Sahabat Wirausaha, sebagai warga negara Indonesia, kita tahu bahwa batik bukan hanya sekedar hasil karya anak bangsa namun lebih dari itu. Batik merupakan identitas bangsa Indonesia dan warisan budaya dari para leluhur kita yang harus dilestarikan dan dikembangkan. Maka tak heran bila jumlah industri batik di Indonesia semakin banyak hingga kini.

Namun demikian, seiring berkembangnya zaman dan teknologi, banyak hal turut berubah. Setiap pelaku usaha pun dituntut untuk menyesuaikan diri dengan perubahan tersebut, khususnya dalam era digital saat ini. Timbul pertanyaan, apa yang harus dilakukan para pelaku UMKM Batik agar dapat mengembangkan bisnis secara berkelanjutan?


Sekilas Tentang Perkembangan Industri Batik di Indonesia

[Sumber: Mahmur Marganti/Unsplash]

Menurut data dari Balai Besar Kerajinan dan Batik (BBKB) Kementerian Perindustrian (Kemenperin) Republik Indonesia, terdapat sebanyak 2.951 Industri Mikro, Kecil, dan Menengah (IMKM) Batik yang tersebar di seluruh Indonesia. Tentu, jumlah tersebut terbilang cukup banyak. Lantas, bagaimana perkembangan industri batik saat ini?

Hingga kini, industri batik diyakini masih berperan sebagai penggerak kegiatan ekonomi kerakyatan dan pendongkrak pertumbuhan ekonomi nasional. Dilansir dari sumber Siaran Pers Kemenperin RI, capaian ekspor produk batik di sepanjang tahun 2021 mencapai 46,24 juta dollar sedangkan pada semester 1 tahun 2022 mencapai 27,42 juta dollar. Hal ini menunjukkan bahwa produk batik Indonesia telah banyak diminati oleh pasar global. 

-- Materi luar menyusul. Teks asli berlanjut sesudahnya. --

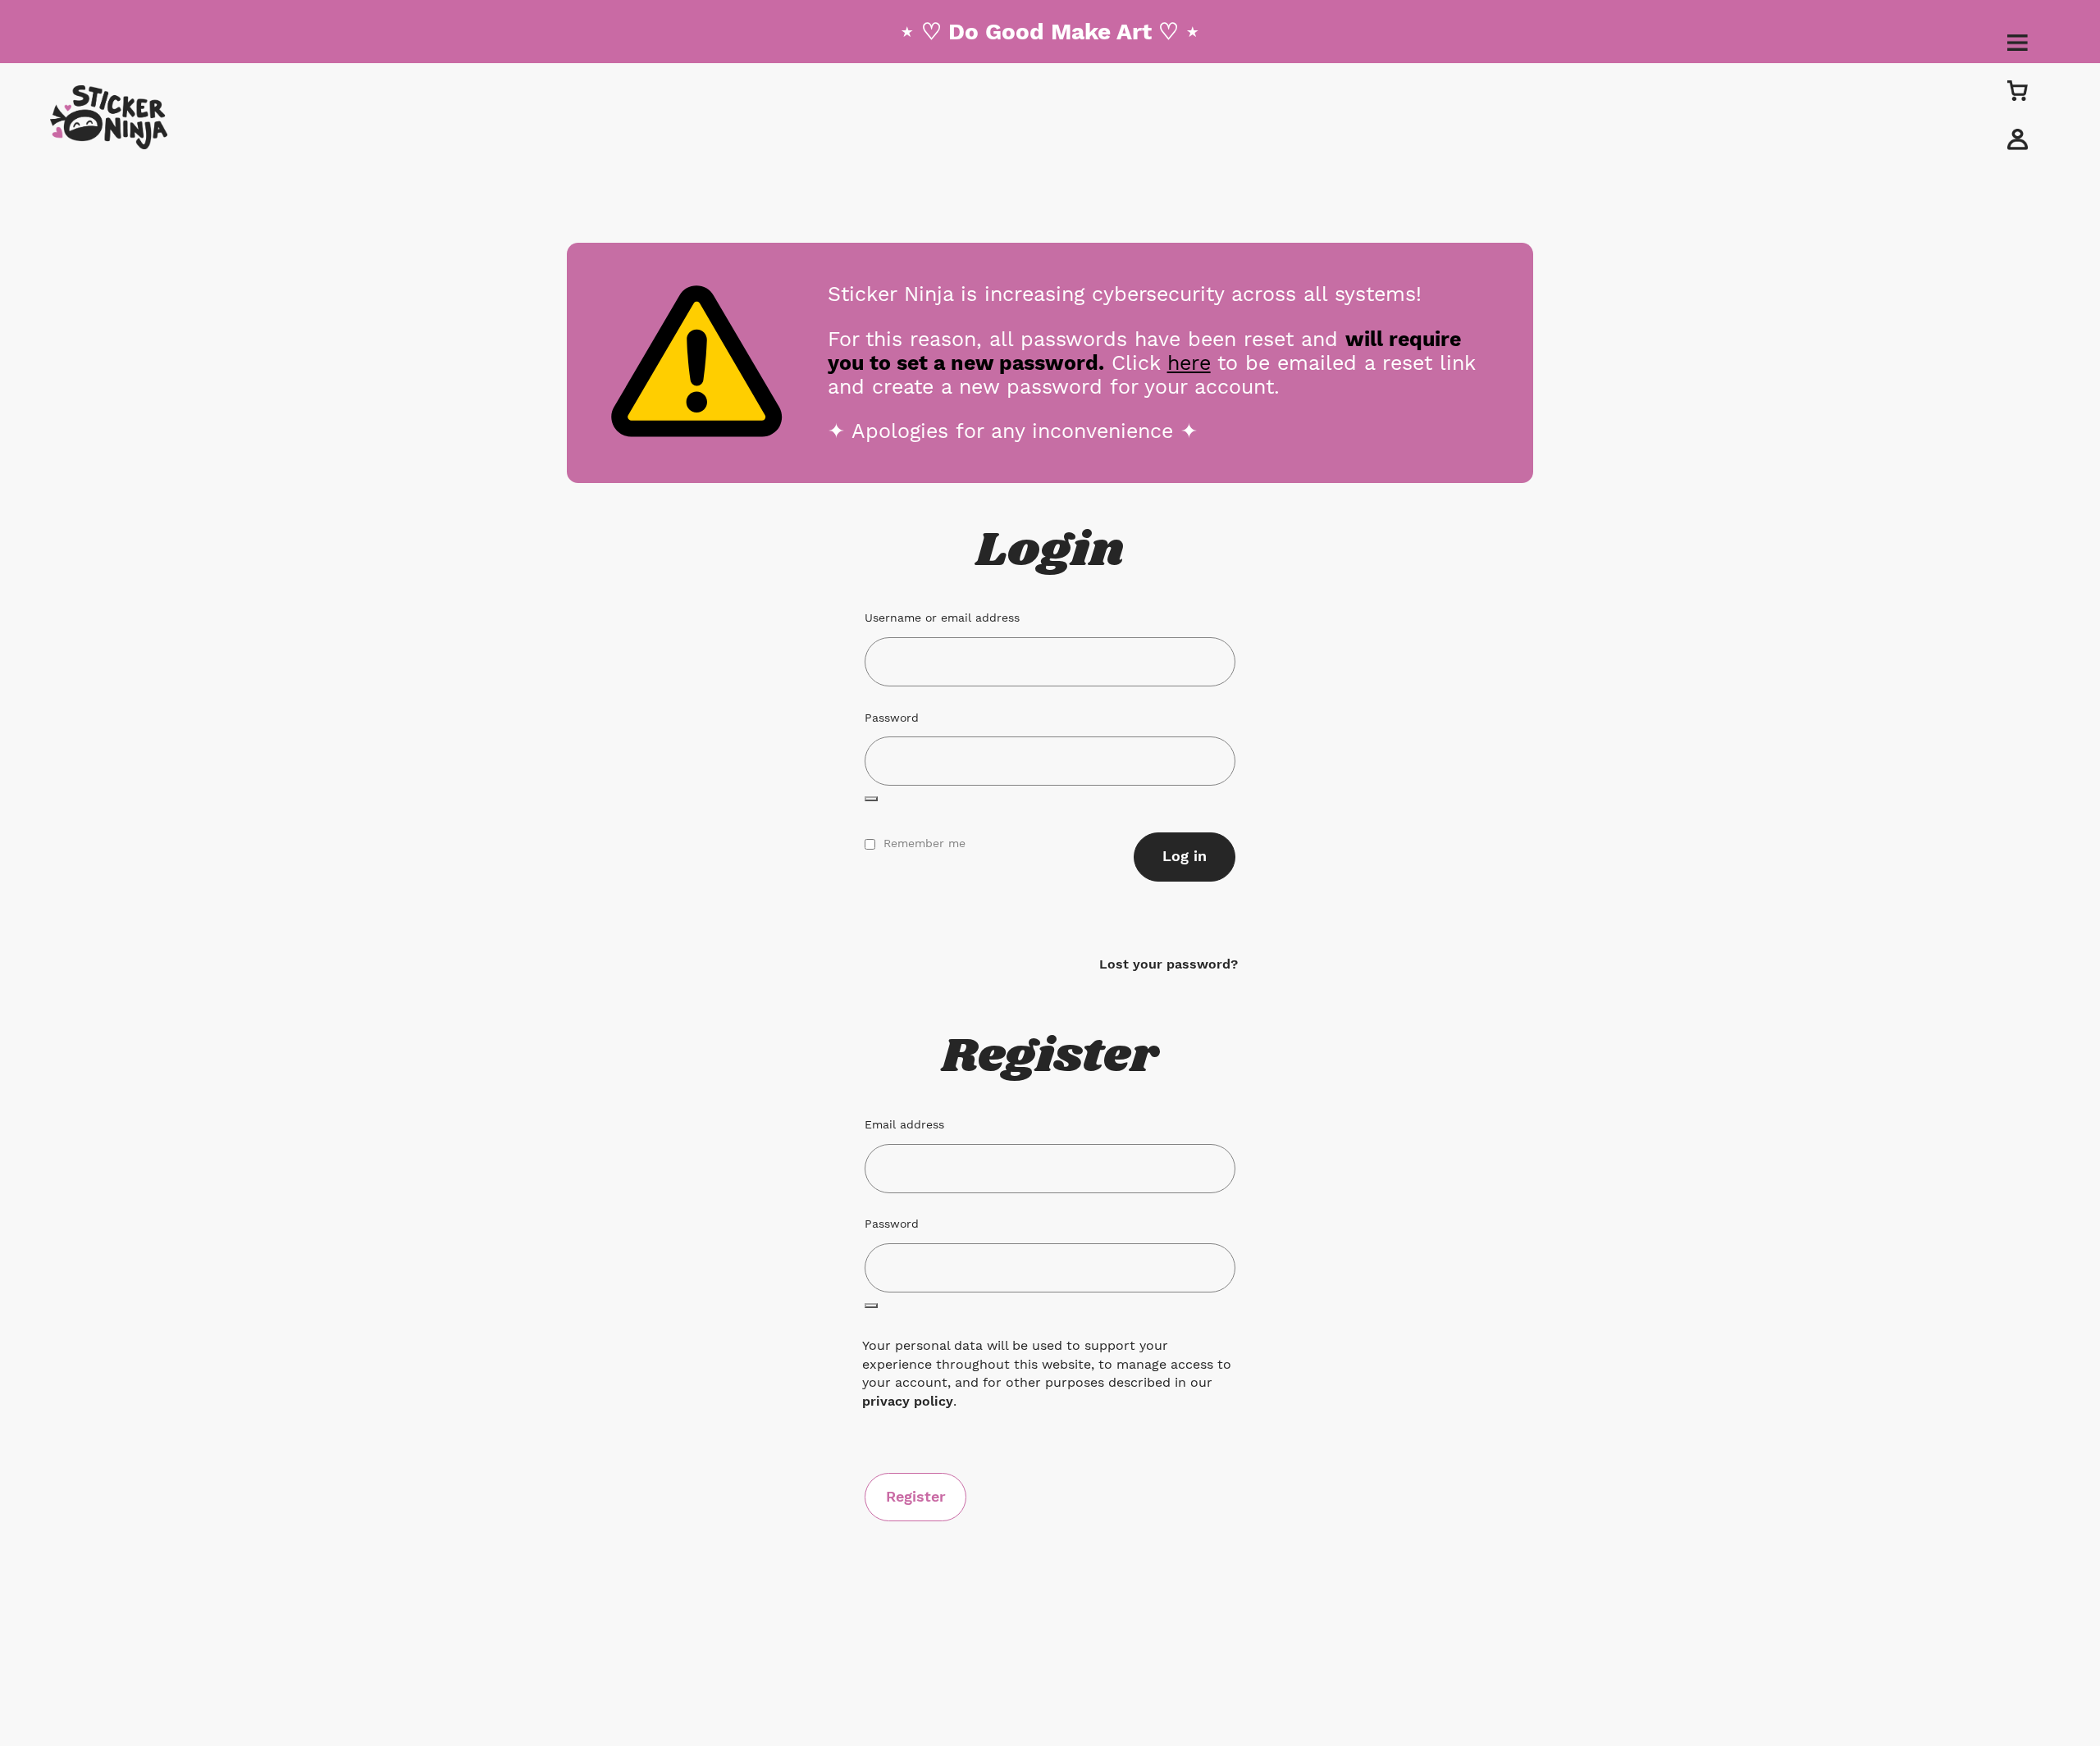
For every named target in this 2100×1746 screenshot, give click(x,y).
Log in (1184, 855)
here (1189, 362)
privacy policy (907, 1401)
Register (916, 1496)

Baca Juga: Manfaatkan Digital Marketing, Bebatikan Jogja Catat Omzet Hingga Rp150 Juta Per Bulan


Permasalahan Umum yang Dihadapi Industri Batik di Indonesia

Berdasarkan Majalah Ilmiah DKB Kemenperin RI, terdapat beberapa permasalahan umum yang dihadapi industri batik di Indonesia yaitu:

1. Masalah Ketersediaan Printing

Industri batik sebagian besar tidak memiliki printing yang valid atau dengan kata lain tidak memperbaharui data pada database. Alasannya, anggaran yang tersedia untuk kegiatan pengumpulan data masih terbatas. Selain itu, komunikasi antara pemerintah daerah dengan industri batik di daerah setempat masih belum optimal.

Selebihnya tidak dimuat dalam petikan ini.